**** Extracted information ****
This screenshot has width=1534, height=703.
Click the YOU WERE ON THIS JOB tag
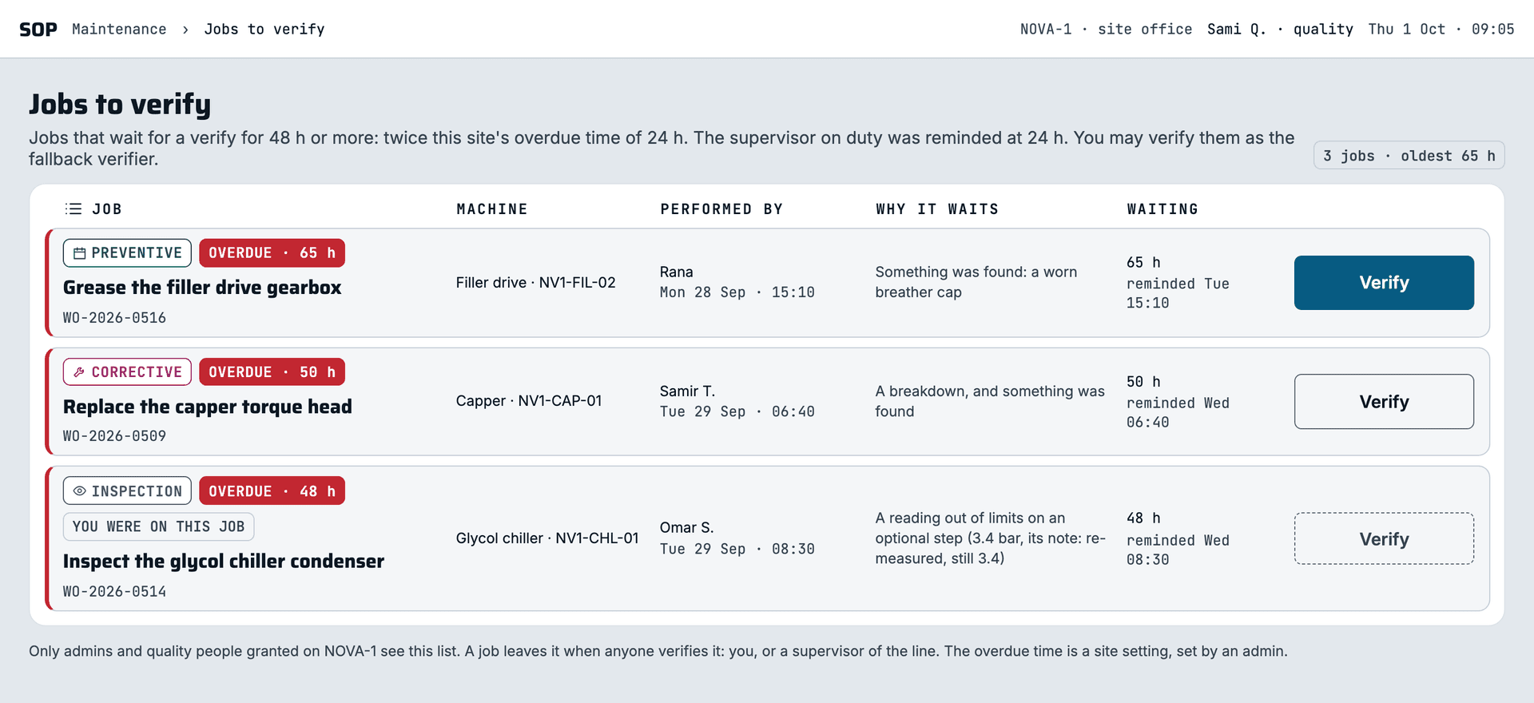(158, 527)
****
**** Extracted information ****
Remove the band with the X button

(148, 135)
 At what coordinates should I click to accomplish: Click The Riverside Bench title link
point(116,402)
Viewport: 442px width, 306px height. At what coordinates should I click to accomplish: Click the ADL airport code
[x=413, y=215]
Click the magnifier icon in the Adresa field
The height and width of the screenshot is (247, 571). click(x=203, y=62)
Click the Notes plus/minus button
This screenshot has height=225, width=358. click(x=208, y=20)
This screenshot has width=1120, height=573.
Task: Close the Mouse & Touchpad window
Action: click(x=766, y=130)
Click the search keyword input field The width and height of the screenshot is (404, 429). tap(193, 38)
****
Display each line of the data above that contains the word "should".

 At what coordinates should I click to accomplish: Click The Riverside Bench title link
Viewport: 442px width, 306px height. At what coordinates should I click to accomplish: Click the ADL airport code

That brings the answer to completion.